__WHAT THE TASK REQUIRES__: Format the part of the listing that opens with the line containing "Click the Specifications title heading" and closes with the line containing "[x=958, y=41]" as a numbered list, leaving out blank lines and keeping both end lines.

__SUPPLIED DATA__:
===============
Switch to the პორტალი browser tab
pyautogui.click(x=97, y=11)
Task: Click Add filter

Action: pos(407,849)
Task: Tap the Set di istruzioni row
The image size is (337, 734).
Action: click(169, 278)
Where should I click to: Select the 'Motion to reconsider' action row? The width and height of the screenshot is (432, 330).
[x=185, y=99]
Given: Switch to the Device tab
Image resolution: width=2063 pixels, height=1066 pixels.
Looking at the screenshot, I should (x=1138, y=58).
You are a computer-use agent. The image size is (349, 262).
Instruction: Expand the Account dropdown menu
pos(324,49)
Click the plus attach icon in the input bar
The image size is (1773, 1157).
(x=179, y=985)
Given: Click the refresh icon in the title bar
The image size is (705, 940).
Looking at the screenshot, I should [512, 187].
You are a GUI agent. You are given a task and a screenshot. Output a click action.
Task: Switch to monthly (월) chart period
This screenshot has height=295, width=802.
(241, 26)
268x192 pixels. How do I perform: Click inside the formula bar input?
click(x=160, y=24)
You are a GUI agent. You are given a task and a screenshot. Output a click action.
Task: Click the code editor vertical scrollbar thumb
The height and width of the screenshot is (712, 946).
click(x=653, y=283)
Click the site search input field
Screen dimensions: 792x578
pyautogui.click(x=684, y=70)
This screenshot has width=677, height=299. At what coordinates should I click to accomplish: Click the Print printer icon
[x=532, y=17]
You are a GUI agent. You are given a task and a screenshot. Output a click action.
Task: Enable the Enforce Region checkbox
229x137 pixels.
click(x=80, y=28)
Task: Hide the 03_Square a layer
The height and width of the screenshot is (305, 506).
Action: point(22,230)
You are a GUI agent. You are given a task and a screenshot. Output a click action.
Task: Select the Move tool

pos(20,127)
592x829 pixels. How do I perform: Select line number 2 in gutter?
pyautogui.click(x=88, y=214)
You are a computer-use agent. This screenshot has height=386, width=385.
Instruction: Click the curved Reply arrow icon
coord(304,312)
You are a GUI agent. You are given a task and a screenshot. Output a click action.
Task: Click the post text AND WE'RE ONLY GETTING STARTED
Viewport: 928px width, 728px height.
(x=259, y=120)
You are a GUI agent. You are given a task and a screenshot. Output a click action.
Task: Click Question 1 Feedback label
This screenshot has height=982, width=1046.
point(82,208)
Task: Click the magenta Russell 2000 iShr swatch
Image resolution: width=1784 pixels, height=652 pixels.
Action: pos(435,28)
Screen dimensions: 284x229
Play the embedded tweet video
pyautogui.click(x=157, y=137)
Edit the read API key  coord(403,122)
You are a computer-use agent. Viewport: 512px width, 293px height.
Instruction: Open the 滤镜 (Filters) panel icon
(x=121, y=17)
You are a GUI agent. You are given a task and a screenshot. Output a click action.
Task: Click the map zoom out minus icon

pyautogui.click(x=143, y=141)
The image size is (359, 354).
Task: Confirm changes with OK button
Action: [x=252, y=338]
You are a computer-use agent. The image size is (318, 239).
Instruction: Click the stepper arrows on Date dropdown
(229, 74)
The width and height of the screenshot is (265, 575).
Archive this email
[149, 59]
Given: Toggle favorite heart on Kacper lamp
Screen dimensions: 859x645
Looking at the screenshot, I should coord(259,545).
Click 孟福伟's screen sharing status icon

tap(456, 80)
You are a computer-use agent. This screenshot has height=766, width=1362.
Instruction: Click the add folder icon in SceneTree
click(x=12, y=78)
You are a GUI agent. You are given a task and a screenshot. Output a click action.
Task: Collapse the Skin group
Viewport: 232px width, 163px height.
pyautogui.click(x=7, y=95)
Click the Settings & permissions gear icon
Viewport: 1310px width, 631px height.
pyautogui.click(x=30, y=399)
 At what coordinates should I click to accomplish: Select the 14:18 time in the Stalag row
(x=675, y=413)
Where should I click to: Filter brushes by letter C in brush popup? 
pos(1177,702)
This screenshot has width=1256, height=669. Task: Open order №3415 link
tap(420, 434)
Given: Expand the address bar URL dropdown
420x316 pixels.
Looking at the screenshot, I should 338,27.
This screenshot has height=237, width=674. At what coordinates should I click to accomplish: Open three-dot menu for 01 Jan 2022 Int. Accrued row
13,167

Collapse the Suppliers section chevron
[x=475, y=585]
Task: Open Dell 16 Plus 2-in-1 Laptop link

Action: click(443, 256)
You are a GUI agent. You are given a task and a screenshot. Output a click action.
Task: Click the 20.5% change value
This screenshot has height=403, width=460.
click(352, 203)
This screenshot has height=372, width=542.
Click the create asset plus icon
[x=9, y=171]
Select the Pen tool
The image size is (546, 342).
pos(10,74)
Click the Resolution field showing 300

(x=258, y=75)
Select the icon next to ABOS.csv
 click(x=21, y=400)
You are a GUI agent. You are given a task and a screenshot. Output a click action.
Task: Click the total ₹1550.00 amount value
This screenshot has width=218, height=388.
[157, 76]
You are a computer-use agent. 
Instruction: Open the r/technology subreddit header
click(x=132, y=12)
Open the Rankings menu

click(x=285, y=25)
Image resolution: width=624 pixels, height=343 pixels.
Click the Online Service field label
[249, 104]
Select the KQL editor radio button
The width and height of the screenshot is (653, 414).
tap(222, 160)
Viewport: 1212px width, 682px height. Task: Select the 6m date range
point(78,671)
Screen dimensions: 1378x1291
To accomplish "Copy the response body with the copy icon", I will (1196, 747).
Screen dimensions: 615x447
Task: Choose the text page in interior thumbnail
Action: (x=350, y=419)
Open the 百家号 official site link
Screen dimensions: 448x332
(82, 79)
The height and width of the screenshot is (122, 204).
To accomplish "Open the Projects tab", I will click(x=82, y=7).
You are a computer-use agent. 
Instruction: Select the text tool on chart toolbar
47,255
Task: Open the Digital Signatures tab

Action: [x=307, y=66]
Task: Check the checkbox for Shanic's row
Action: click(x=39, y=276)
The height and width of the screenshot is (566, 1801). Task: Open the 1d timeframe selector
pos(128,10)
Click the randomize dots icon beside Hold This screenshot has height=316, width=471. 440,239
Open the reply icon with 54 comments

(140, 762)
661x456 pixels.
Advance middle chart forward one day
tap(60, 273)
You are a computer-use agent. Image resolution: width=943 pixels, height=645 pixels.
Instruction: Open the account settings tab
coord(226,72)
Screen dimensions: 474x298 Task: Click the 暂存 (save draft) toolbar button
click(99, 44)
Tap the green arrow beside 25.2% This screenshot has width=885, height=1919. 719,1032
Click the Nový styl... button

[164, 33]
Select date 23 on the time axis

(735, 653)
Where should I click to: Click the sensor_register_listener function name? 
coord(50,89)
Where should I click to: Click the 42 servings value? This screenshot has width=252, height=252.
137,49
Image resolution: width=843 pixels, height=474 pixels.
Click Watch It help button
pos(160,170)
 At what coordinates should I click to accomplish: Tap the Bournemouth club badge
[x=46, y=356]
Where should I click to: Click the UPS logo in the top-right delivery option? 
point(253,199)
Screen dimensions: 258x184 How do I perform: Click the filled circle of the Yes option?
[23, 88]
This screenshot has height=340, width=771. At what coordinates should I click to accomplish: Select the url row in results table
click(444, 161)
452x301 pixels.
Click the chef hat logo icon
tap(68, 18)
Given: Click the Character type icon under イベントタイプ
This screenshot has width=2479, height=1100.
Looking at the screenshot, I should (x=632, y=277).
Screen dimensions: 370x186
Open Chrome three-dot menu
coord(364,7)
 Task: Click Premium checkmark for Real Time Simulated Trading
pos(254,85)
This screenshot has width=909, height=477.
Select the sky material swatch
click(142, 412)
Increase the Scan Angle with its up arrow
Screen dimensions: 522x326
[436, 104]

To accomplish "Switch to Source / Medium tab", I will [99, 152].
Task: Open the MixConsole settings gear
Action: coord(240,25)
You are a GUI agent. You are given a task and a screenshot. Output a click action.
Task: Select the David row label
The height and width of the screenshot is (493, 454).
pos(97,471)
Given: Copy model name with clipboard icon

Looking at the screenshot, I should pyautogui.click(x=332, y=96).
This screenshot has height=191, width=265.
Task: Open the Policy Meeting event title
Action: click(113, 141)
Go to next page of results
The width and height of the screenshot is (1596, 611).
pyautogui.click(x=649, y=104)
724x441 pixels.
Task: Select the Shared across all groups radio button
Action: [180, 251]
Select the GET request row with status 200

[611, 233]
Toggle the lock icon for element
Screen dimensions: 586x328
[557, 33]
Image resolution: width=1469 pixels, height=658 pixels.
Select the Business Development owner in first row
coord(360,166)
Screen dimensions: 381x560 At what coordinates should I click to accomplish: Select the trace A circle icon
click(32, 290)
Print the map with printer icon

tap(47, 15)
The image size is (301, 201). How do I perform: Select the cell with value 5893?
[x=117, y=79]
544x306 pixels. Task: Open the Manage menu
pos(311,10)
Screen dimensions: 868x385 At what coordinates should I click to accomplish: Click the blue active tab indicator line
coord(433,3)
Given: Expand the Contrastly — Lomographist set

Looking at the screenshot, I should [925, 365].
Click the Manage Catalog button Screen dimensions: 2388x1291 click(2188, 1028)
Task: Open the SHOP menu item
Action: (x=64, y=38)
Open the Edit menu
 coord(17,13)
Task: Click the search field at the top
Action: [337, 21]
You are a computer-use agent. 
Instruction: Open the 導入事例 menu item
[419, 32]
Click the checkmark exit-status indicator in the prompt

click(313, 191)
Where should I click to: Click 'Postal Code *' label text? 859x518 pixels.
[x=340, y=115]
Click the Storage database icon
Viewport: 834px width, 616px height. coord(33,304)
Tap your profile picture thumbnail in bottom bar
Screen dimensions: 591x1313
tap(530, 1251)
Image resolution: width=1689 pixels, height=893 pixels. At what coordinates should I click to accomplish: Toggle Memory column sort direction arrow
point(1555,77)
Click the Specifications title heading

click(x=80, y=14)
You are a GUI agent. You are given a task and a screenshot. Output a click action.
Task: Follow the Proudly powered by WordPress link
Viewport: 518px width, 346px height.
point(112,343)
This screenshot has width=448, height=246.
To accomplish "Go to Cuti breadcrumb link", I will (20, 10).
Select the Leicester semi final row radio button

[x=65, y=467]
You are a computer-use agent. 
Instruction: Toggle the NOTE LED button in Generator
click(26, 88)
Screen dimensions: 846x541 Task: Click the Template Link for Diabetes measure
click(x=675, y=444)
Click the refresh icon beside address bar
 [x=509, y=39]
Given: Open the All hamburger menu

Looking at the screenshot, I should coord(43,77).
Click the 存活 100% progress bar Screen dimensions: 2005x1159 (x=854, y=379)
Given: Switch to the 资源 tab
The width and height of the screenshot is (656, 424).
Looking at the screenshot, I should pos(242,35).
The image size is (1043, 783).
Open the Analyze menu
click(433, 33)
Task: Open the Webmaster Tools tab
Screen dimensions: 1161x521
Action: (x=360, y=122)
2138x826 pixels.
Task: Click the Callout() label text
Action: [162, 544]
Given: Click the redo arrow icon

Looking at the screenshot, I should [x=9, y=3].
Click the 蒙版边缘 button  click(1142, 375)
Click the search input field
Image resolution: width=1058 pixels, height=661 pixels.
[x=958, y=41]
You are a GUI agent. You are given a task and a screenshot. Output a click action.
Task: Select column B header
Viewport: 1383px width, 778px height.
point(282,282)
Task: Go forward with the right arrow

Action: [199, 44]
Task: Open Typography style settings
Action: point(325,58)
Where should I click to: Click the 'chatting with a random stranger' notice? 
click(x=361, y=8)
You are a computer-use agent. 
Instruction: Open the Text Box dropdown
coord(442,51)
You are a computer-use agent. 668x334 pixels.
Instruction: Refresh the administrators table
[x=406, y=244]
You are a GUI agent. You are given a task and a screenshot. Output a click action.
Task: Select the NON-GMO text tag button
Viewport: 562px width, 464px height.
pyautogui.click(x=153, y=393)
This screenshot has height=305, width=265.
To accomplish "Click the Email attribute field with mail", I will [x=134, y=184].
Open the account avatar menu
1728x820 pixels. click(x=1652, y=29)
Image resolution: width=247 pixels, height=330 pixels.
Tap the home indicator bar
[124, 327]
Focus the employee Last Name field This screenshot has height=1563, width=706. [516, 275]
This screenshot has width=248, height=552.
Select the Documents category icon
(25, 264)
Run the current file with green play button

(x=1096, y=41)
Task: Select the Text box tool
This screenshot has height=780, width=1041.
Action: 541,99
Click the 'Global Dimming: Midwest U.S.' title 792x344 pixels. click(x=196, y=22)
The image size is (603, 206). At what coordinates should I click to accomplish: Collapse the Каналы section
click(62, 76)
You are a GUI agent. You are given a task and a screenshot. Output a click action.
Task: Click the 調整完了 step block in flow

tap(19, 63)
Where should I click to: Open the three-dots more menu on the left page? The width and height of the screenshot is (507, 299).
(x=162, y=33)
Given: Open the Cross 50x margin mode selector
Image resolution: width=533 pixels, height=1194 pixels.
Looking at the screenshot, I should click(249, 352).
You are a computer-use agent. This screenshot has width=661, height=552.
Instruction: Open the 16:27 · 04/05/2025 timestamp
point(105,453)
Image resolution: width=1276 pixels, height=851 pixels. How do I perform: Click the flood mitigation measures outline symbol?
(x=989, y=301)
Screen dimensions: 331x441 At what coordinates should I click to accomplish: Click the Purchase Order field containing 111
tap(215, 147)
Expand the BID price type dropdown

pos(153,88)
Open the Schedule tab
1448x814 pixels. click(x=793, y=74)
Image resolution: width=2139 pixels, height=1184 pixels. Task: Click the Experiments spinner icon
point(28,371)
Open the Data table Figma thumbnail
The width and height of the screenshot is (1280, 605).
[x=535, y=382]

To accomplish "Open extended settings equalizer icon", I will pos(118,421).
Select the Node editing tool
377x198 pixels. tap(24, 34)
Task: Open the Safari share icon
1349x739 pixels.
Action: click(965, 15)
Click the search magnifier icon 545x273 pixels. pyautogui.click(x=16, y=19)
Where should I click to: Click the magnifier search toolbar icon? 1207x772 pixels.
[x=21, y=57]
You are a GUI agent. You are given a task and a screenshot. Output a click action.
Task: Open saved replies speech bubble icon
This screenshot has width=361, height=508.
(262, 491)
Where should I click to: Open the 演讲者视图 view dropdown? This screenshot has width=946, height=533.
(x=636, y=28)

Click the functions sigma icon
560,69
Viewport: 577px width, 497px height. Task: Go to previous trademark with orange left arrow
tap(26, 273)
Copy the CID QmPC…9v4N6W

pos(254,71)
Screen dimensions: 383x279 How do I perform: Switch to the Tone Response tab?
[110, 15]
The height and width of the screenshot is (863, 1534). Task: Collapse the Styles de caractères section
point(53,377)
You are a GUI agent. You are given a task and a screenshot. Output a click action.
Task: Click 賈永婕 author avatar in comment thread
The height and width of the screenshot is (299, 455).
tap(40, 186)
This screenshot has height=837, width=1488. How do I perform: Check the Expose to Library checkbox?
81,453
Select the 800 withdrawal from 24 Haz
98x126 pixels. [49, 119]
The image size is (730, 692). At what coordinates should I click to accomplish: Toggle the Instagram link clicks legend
===============
__ANSWER FOR THE TASK__:
1. Click the Specifications title heading
2. click(x=80, y=14)
3. You are a GUI agent. You are given a task and a screenshot. Output a click action.
4. Task: Follow the Proudly powered by WordPress link
5. Viewport: 518px width, 346px height.
6. point(112,343)
7. This screenshot has width=448, height=246.
8. To accomplish "Go to Cuti breadcrumb link", I will (20, 10).
9. Select the Leicester semi final row radio button
10. [x=65, y=467]
11. You are a computer-use agent. 
12. Instruction: Toggle the NOTE LED button in Generator
13. click(26, 88)
14. Screen dimensions: 846x541 Task: Click the Template Link for Diabetes measure
15. click(x=675, y=444)
16. Click the refresh icon beside address bar
17.  [x=509, y=39]
18. Given: Open the All hamburger menu
19. Looking at the screenshot, I should coord(43,77).
20. Click the 存活 100% progress bar Screen dimensions: 2005x1159 (x=854, y=379)
21. Given: Switch to the 资源 tab
22. The width and height of the screenshot is (656, 424).
23. Looking at the screenshot, I should pos(242,35).
24. The image size is (1043, 783).
25. Open the Analyze menu
26. click(433, 33)
27. Task: Open the Webmaster Tools tab
28. Screen dimensions: 1161x521
29. Action: (x=360, y=122)
30. 2138x826 pixels.
31. Task: Click the Callout() label text
32. Action: [162, 544]
33. Given: Click the redo arrow icon
34. Looking at the screenshot, I should [x=9, y=3].
35. Click the 蒙版边缘 button  click(1142, 375)
36. Click the search input field
37. Image resolution: width=1058 pixels, height=661 pixels.
38. [x=958, y=41]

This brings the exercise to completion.